- Born: May 29, 1955 (age 69) Schötz, Switzerland
- Genres: Jazz
- Occupation: Musician
- Instrument: Trumpet
- Website: www.schaerlimusic.ch

= Peter Schärli =

Swiss jazz trumpeter (born 1955)

Peter Schärli (29 May 1955) is a Swiss jazz trumpeter.

== Biography ==
When he was ten years old, he started to learn trumpet. He continued his studies at the Lucern jazz school while working as a clerk. He joined the blues band Exodus as a singer, pianist, and trumpeter in 1974. From 1977 to 1981, he attended the Swiss jazz school in Bern and graduated with a master's degree.

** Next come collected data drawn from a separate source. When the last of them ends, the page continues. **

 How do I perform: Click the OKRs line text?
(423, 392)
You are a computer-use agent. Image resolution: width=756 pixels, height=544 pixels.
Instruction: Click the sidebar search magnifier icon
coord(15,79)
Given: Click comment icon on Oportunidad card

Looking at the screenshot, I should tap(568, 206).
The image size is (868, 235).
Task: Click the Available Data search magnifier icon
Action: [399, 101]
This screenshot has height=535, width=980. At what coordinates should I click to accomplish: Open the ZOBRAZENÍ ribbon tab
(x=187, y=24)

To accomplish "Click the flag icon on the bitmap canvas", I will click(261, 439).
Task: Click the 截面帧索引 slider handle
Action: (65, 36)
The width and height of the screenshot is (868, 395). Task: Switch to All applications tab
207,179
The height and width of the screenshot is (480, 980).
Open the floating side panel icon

He worked with Urs Blöchlinger and John Wolf Brennan.

In 1982, he formed a trio with Marco Kappeli and Thomas Durst. The group expanded to a quartet with the addition of Hans Koch and guitarist Giancarlo Nicolai. Koch's place was taken by Roland Philipp, and Glenn Ferris also became a member. In 1994, the Peter Schärli Special sextet was formed with Ferris, Tom Varner, Dürst, Hans Feigenwinter, and Béatrice Graf.

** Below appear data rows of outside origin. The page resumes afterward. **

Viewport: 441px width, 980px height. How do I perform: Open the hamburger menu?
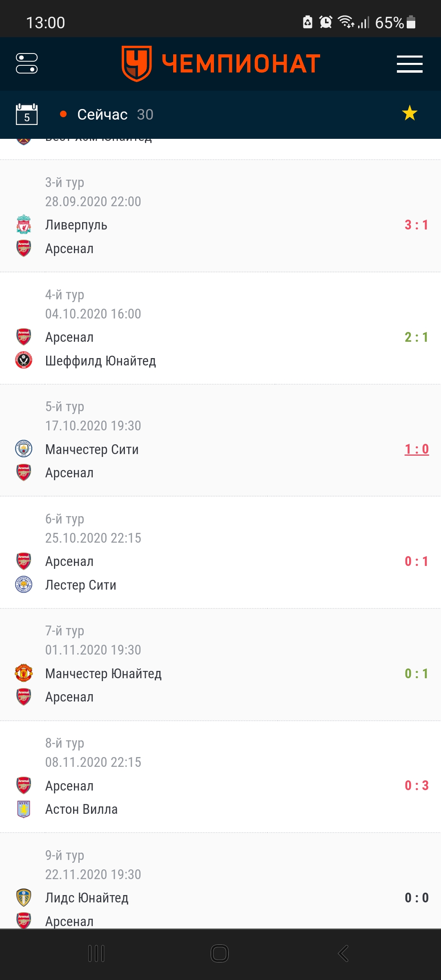tap(410, 64)
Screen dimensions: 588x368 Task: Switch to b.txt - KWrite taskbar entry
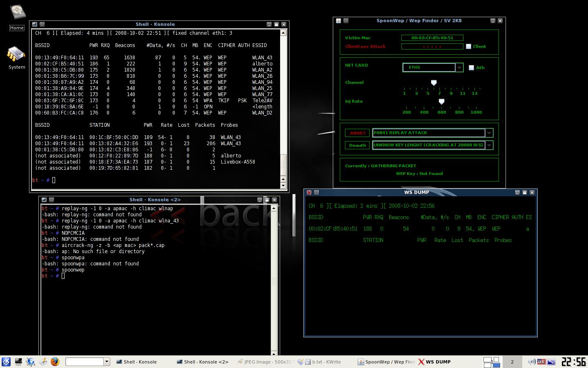click(x=323, y=362)
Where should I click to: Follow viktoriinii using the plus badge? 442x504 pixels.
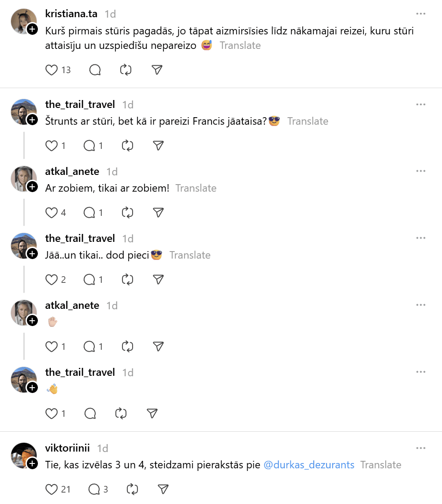[x=33, y=463]
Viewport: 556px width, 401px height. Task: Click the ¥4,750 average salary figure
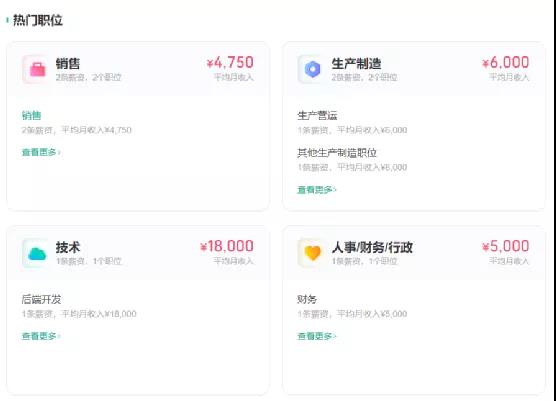click(x=230, y=62)

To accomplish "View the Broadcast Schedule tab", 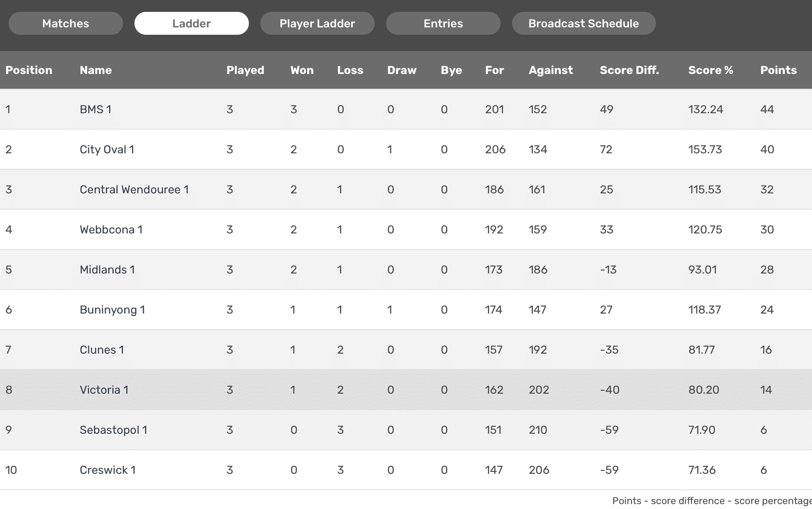I will tap(584, 23).
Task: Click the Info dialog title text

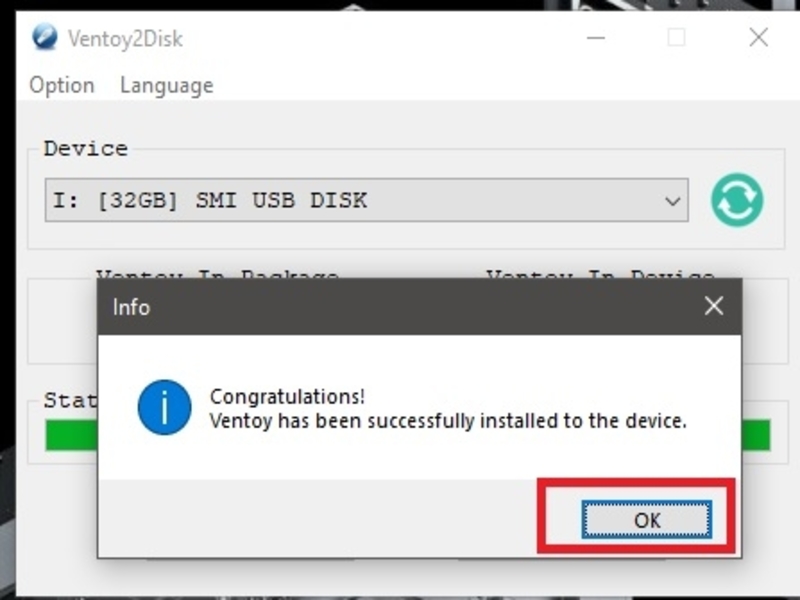Action: point(131,307)
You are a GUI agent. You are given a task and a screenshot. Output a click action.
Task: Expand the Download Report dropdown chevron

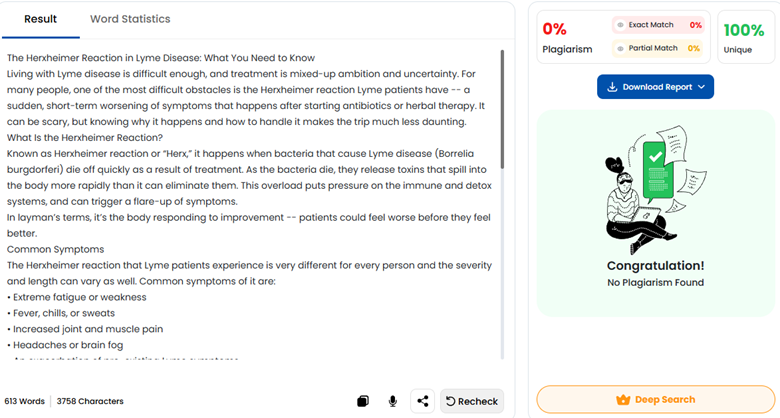[x=702, y=87]
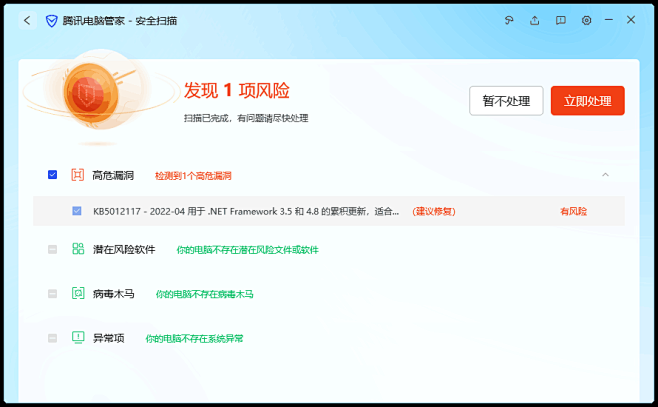
Task: Click the Tencent PC Manager shield logo
Action: pyautogui.click(x=51, y=20)

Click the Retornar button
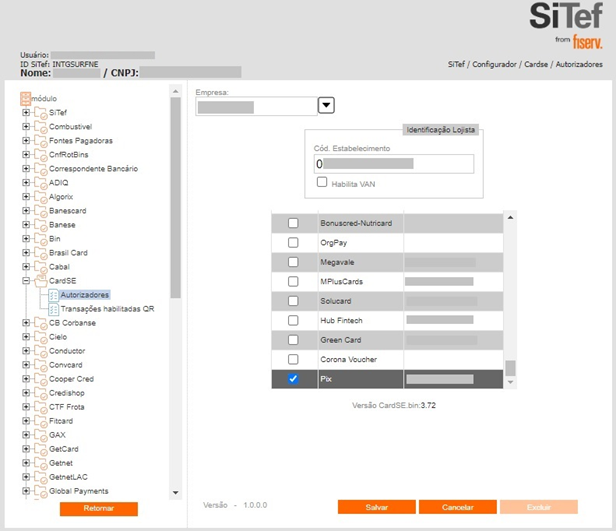click(x=98, y=509)
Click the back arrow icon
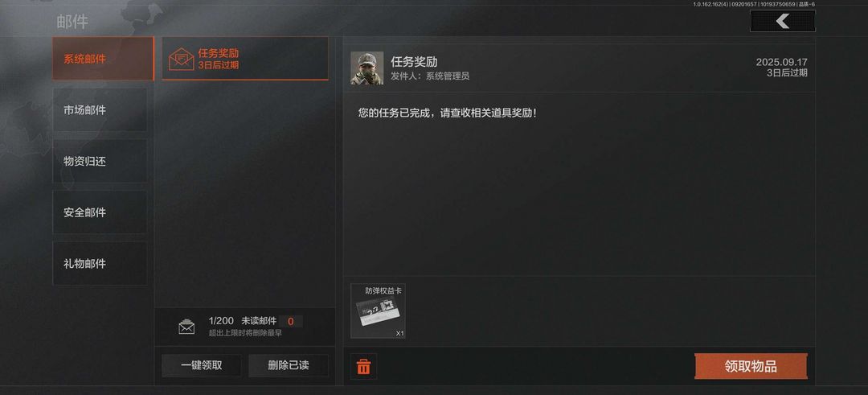Image resolution: width=868 pixels, height=395 pixels. pos(782,21)
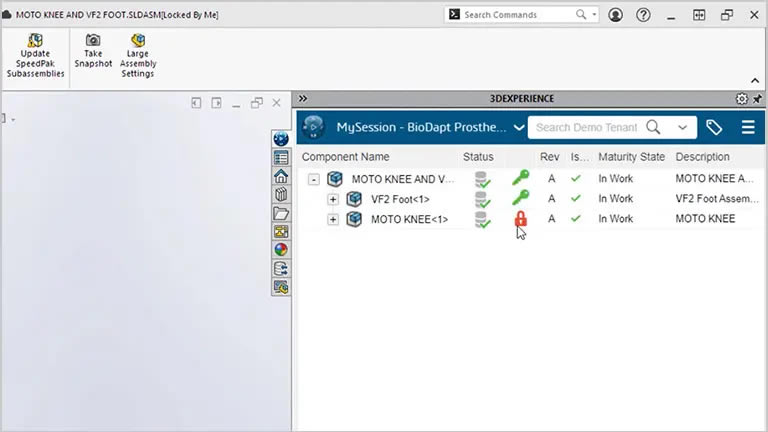
Task: Click the red lock icon for MOTO KNEE
Action: (x=520, y=219)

Schärli has worked with Johannes Bauer, Christy Doran, Rick Margitza, Co Streiff, Gerry Hemingway, Paul Rutherford, Werner Lüdi, and Dom Um Romão.

He also performed in several circuses like Federlos. Since 1981, Schärli has been teaching at the Lucerne School of Music. He is the son of the previous member of the Swiss National Council, Hans Schärli (1925–2014).

== Awards ==
In the jazz poll of the Brazilian daily newspaper Tribuna da Imprensa Schärli was chosen trumpeter of the year 2006.